Arrange the verbs in Exercises XXVII. to XXXIII. as strong or weak.

EXERCISE XXXV.

1. Of what verbs is the verb be made up?  2. Give the four ways in which this verb is used.  3. State the use of be in each of the following instances: (a) “Whatever is, is right.”—Pope.  (b) Thou art the man.  (c) I shall be there.  (d) They are to resign.  (e) David was a bold man.  (f) The men will be chosen by lot.  (g) He is gone to his grave.  (h) “Be off!” cried the old man to the boys who were teasing him.

EXERCISE XXXVI.

1. Give the mood auxiliaries.  2. Name the tense auxiliaries, and give the limitation of each. 3. Why are can and may called defective verbs?  4. In what tense is the verb must never used?  5. What was the original meaning of the word?  6. And what is its present idea?

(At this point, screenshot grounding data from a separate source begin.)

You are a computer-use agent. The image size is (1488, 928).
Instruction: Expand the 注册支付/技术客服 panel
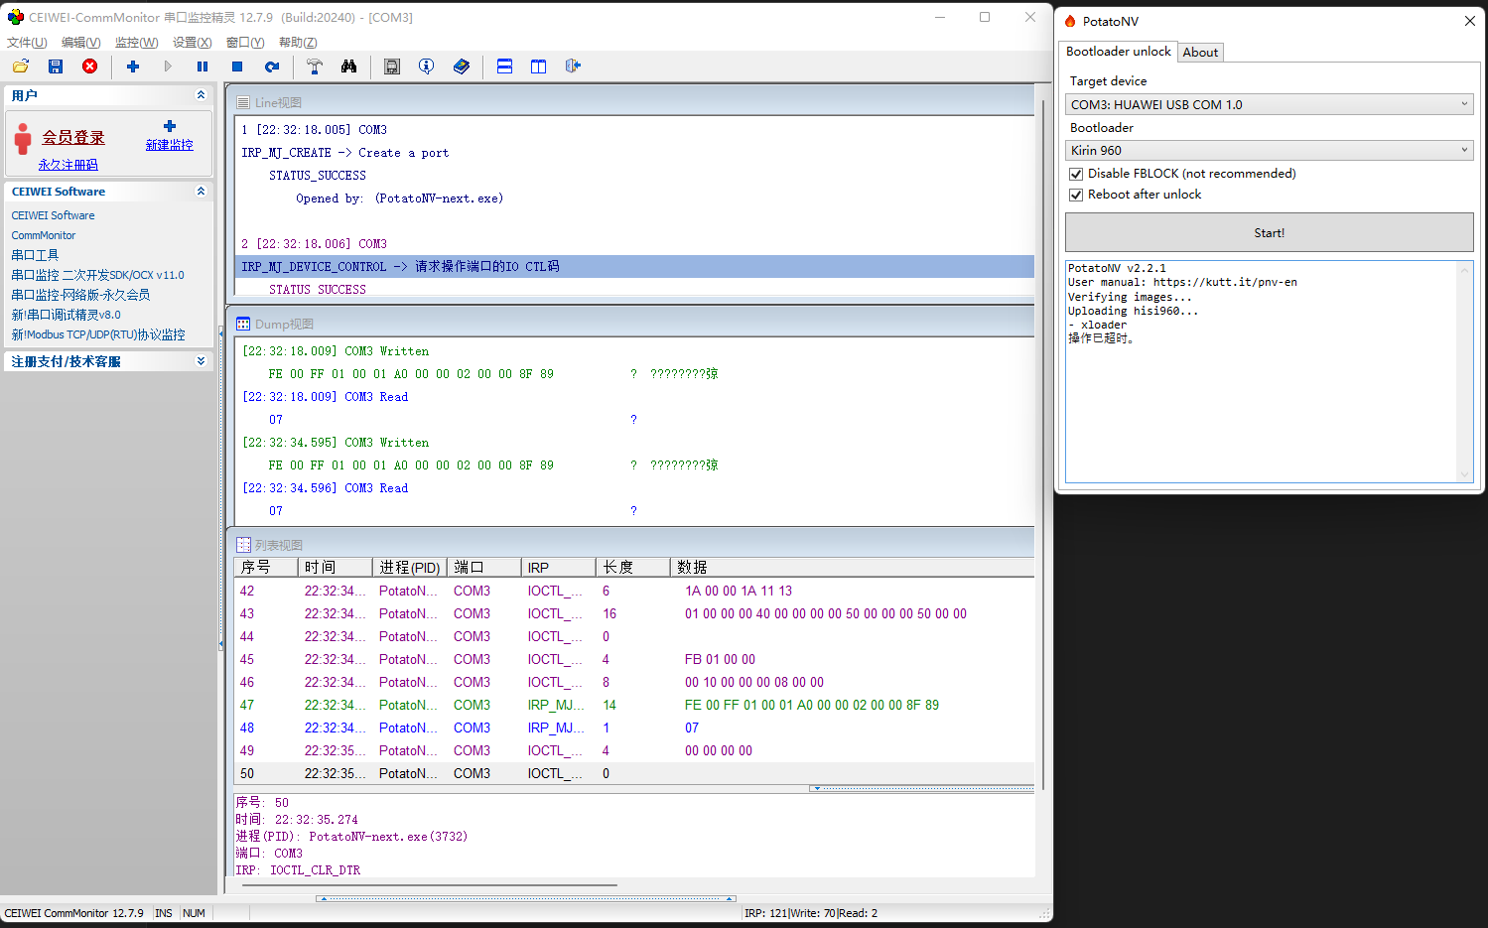click(x=201, y=361)
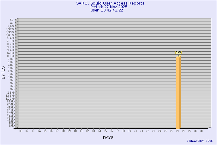Click the 5G label on the y-axis

[11, 20]
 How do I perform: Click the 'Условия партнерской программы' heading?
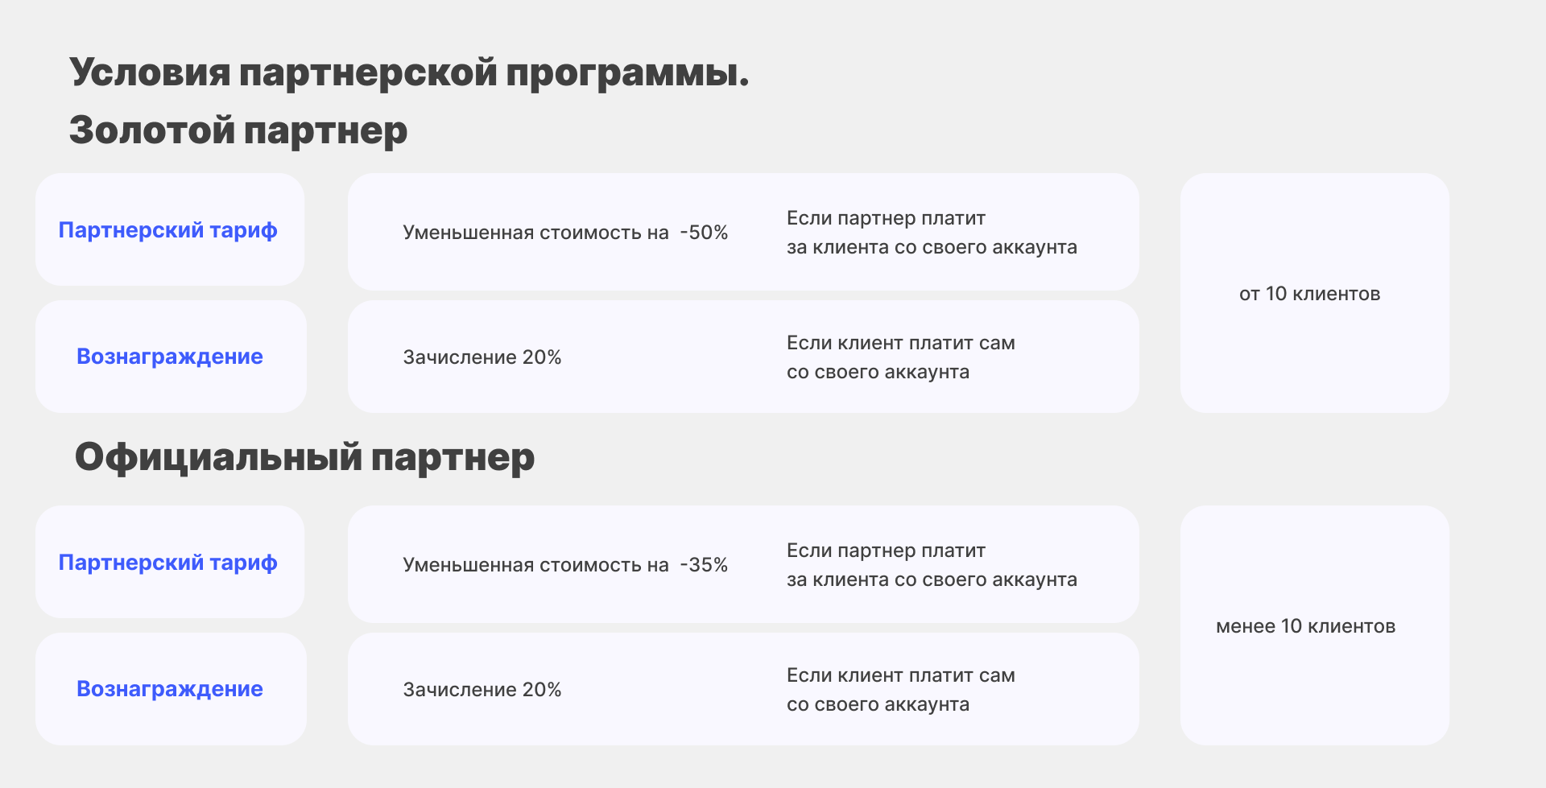coord(409,72)
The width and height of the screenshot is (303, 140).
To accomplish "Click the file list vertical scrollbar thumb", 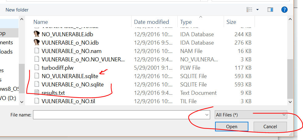I will coord(290,77).
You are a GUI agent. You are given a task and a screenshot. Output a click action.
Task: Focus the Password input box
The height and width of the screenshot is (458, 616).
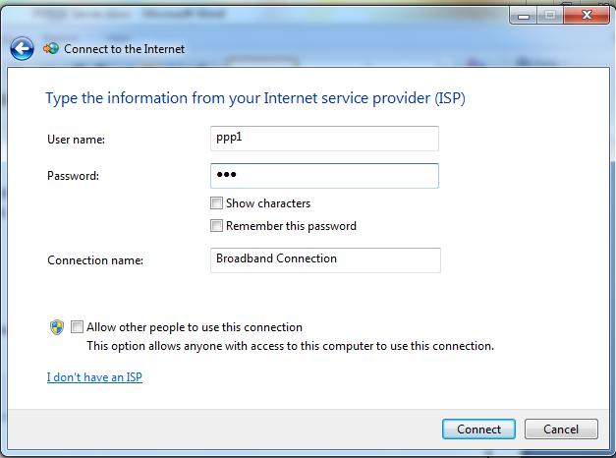click(324, 176)
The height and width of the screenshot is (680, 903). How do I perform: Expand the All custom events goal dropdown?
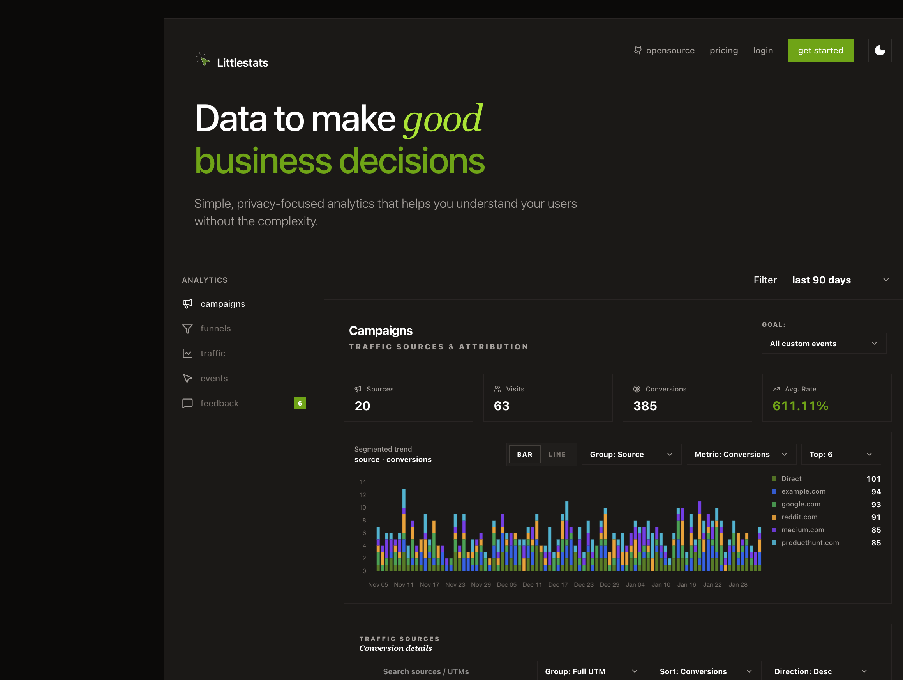coord(824,344)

EXERCISE XXXVII. (Adverbs, p. 57).

1. Define an adverb.  2. In what two ways may adverbs be classified?  3. Show the twofold function of a conjunctive adverb.  4. Give the classification of adverbs according to their meaning.

EXERCISE XXXVIII.

Arrange as simple or conjunctive the adverbs in the following:—

1. Come where the moonbeams linger.  2. Where are you going?  3. Where the bee sucks, there lurk I.  4. Come in.  5. Look out! Here comes the beadle, so let us run. 6. Who’s there?  7. I know a bank whereon the wild thyme grows.  8. Then out spake bold Horatius.  9. I love my love because my love loves me.  10. Verily here are sweetly scented herbs, therefore will we set us down awhile till our friends leisurely return.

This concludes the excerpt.